Prompt: Convert the records from the line containing "The image size is (587, 463)." through the line containing "Action: point(265,290)" into a Markdown table with the columns Number and Record line, leaving out blank lines and the pictures.

Dataset content:
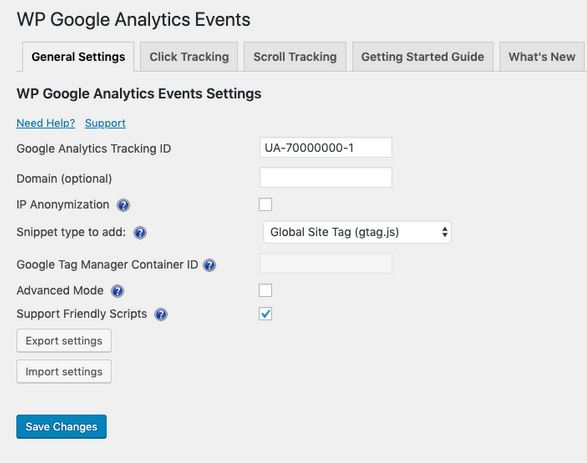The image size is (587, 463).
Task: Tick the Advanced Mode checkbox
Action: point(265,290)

--

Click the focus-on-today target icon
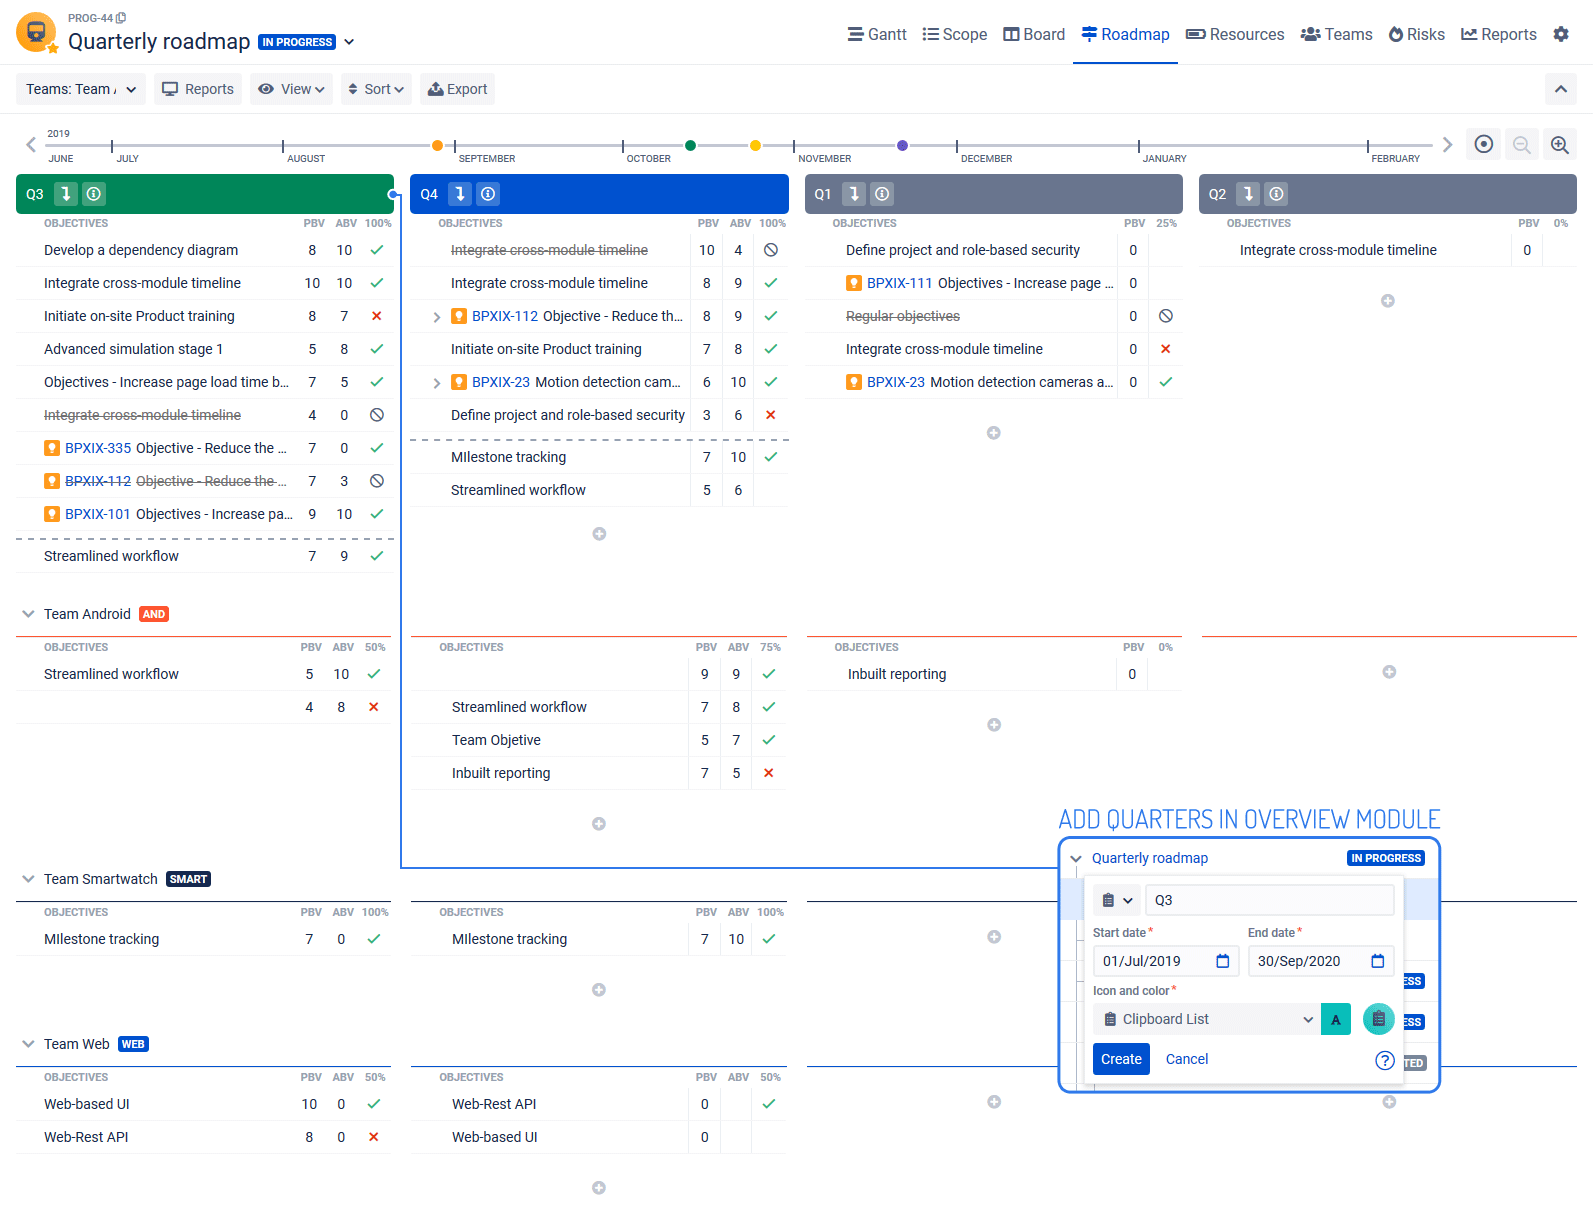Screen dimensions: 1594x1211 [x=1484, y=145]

Full output:
| Number | Record line |
|---|---|
| 1 | The image size is (587, 463). |
| 2 | Task: Tick the Advanced Mode checkbox |
| 3 | Action: point(265,290) |